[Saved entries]
##############################

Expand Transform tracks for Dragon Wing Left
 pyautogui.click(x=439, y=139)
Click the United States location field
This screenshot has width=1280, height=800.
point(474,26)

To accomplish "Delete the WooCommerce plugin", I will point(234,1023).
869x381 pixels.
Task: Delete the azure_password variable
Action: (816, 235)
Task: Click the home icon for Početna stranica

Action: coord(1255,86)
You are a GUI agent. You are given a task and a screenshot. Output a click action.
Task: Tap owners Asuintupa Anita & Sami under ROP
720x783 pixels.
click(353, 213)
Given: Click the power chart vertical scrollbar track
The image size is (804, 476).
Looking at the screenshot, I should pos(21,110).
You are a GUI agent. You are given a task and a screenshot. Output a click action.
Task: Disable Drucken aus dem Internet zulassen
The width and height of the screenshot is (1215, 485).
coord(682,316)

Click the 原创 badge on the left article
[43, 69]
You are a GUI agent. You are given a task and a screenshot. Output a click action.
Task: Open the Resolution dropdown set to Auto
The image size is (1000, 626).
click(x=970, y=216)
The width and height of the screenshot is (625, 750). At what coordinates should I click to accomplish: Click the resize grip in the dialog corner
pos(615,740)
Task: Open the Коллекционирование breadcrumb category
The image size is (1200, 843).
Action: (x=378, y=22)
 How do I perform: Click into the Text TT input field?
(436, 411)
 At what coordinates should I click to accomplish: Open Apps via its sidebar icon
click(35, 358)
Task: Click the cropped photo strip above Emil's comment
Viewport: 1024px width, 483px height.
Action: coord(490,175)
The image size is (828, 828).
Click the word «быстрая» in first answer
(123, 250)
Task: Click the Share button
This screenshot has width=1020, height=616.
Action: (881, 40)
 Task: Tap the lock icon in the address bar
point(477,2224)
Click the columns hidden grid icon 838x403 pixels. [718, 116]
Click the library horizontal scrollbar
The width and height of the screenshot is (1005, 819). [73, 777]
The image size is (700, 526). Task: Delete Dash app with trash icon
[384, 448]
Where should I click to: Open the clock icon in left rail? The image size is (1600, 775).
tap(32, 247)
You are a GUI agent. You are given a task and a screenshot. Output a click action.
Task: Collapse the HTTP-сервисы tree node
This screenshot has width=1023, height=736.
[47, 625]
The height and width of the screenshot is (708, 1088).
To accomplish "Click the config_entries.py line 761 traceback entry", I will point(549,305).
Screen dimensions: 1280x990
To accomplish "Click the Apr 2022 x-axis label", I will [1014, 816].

##############################

* [TASK INSTRUCTIONS] What you give back must be the stretch above, starting at the line with "Task: Click the Share button" and ending at the line with "Click the columns", copied exactly.

* [RESULT OF THE EXERCISE]
Task: Click the Share button
This screenshot has width=1020, height=616.
Action: (881, 40)
 Task: Tap the lock icon in the address bar
point(477,2224)
Click the columns hidden grid icon 838x403 pixels. [718, 116]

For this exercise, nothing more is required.